* **Task objective**
Update only the lines between the one holding "Screen dimensions: 985x391" and the one holding "the All test", inclusive, by swapping "Screen dimensions" for "Display size" and keeping everything else unchanged. Give those lines back without the pictures.

* **Recorded data**
☆ ☆ ☆

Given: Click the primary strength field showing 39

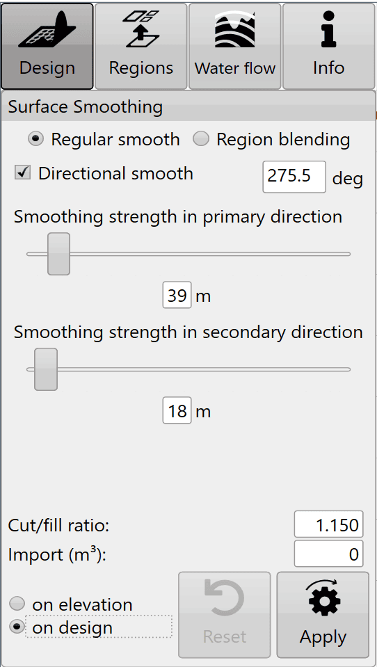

☆ ☆ ☆

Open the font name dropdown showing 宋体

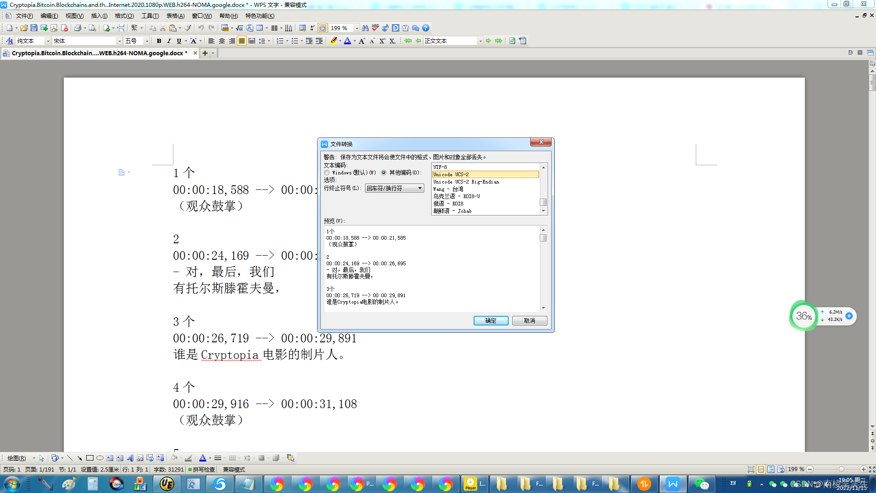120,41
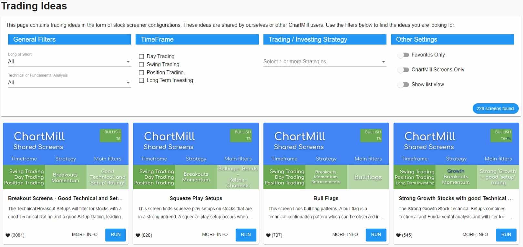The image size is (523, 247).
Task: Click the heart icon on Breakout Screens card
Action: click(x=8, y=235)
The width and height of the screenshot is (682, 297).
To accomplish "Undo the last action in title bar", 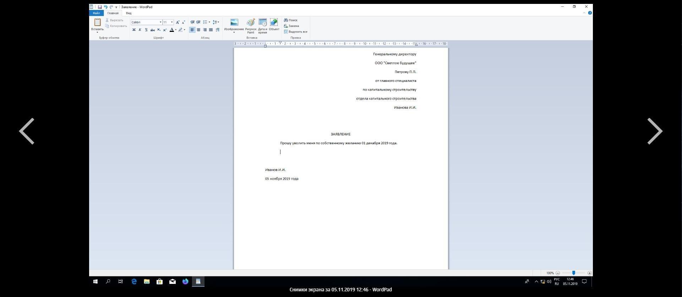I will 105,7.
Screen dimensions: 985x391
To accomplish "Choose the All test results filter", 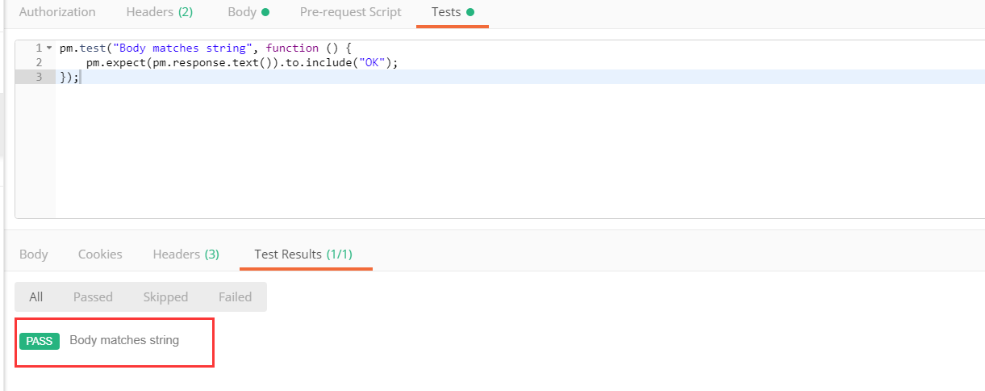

☆ ☆ ☆

* **Response to this exercise**
Display size: 985x391
To accomplish "Choose the All test results filter", 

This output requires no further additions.